WORK INSTRUCTIONS
Could you copy all of the records below exactly as they appear?

SOURCE DATA
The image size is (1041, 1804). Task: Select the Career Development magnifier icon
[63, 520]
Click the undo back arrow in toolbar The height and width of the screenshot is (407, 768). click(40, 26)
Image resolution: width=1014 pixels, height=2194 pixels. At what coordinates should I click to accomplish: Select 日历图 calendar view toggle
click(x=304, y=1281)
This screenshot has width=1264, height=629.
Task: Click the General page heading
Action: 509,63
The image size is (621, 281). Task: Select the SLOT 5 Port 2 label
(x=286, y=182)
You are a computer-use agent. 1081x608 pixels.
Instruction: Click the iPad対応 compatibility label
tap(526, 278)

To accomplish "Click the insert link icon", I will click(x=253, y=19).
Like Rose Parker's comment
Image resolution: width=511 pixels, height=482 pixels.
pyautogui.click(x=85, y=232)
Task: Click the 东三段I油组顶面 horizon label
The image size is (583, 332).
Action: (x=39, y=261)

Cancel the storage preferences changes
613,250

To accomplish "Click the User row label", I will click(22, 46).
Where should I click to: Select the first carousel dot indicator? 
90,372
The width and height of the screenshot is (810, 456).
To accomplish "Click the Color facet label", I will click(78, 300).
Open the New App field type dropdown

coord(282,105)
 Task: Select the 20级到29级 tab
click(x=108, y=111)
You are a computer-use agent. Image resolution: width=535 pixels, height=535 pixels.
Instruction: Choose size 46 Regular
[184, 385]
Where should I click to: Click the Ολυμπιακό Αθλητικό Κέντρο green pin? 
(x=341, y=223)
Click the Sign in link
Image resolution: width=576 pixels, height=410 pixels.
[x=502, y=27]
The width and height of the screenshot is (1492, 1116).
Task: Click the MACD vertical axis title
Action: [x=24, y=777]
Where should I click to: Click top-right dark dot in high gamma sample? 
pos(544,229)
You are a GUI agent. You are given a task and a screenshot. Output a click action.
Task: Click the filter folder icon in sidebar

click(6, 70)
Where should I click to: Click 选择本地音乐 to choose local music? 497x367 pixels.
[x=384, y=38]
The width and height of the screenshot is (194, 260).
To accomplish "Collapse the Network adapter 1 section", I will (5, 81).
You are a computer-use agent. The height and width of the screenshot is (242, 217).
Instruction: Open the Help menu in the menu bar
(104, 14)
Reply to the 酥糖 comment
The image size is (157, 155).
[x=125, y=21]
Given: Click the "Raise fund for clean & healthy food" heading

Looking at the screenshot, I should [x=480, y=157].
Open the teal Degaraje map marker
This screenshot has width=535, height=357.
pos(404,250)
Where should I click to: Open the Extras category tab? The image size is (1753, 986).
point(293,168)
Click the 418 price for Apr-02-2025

YOUR SOLUTION
The image size is (1041, 1804). Task: Select the Career Development magnifier icon
[63, 520]
Click the undo back arrow in toolbar The height and width of the screenshot is (407, 768). click(40, 26)
Image resolution: width=1014 pixels, height=2194 pixels. At what coordinates should I click to accomplish: Select 日历图 calendar view toggle
click(x=304, y=1281)
This screenshot has width=1264, height=629.
Task: Click the General page heading
Action: 509,63
The image size is (621, 281). Task: Select the SLOT 5 Port 2 label
(x=286, y=182)
You are a computer-use agent. 1081x608 pixels.
Instruction: Click the iPad対応 compatibility label
tap(526, 278)

To accomplish "Click the insert link icon", I will click(x=253, y=19).
Like Rose Parker's comment
Image resolution: width=511 pixels, height=482 pixels.
pyautogui.click(x=85, y=232)
Task: Click the 东三段I油组顶面 horizon label
The image size is (583, 332).
Action: (x=39, y=261)

Cancel the storage preferences changes
613,250

To accomplish "Click the User row label", I will click(22, 46).
Where should I click to: Select the first carousel dot indicator? 
90,372
The width and height of the screenshot is (810, 456).
To accomplish "Click the Color facet label", I will click(78, 300).
Open the New App field type dropdown

coord(282,105)
 Task: Select the 20级到29级 tab
click(x=108, y=111)
You are a computer-use agent. Image resolution: width=535 pixels, height=535 pixels.
Instruction: Choose size 46 Regular
[184, 385]
Where should I click to: Click the Ολυμπιακό Αθλητικό Κέντρο green pin? 
(x=341, y=223)
Click the Sign in link
Image resolution: width=576 pixels, height=410 pixels.
[x=502, y=27]
The width and height of the screenshot is (1492, 1116).
Task: Click the MACD vertical axis title
Action: [x=24, y=777]
Where should I click to: Click top-right dark dot in high gamma sample? 
pos(544,229)
You are a GUI agent. You are given a task and a screenshot. Output a click action.
Task: Click the filter folder icon in sidebar

click(6, 70)
Where should I click to: Click 选择本地音乐 to choose local music? 497x367 pixels.
[x=384, y=38]
The width and height of the screenshot is (194, 260).
To accomplish "Collapse the Network adapter 1 section", I will (5, 81).
You are a computer-use agent. The height and width of the screenshot is (242, 217).
Instruction: Open the Help menu in the menu bar
(104, 14)
Reply to the 酥糖 comment
The image size is (157, 155).
[x=125, y=21]
Given: Click the "Raise fund for clean & healthy food" heading

Looking at the screenshot, I should [x=480, y=157].
Open the teal Degaraje map marker
This screenshot has width=535, height=357.
pos(404,250)
Where should I click to: Open the Extras category tab? The image size is (1753, 986).
point(293,168)
Click the 418 price for Apr-02-2025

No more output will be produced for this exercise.